'''

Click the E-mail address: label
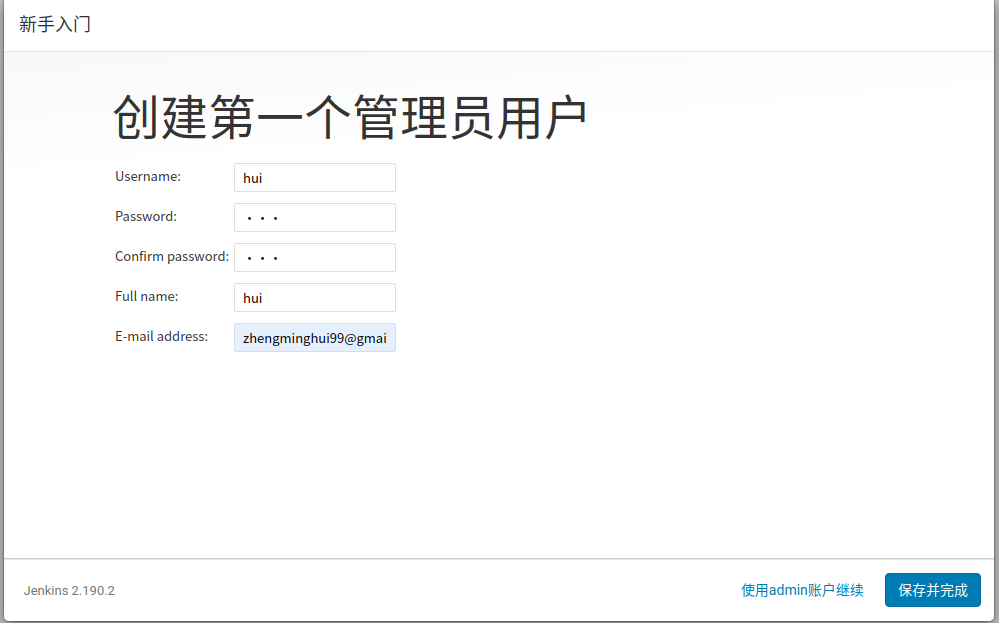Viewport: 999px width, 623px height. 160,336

'''
'''

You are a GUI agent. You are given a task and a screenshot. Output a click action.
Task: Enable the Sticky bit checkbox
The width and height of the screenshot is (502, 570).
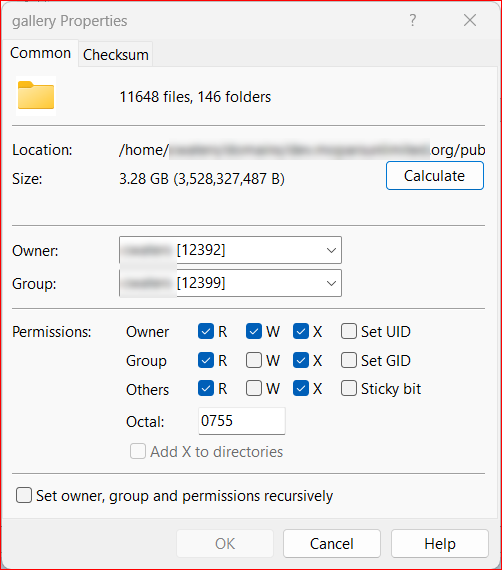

'''
'''

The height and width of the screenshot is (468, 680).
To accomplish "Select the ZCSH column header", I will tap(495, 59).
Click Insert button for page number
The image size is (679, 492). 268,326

'''

Across all lines of the data above, count those that contain the word "screenshot", giving the number without further comment.

3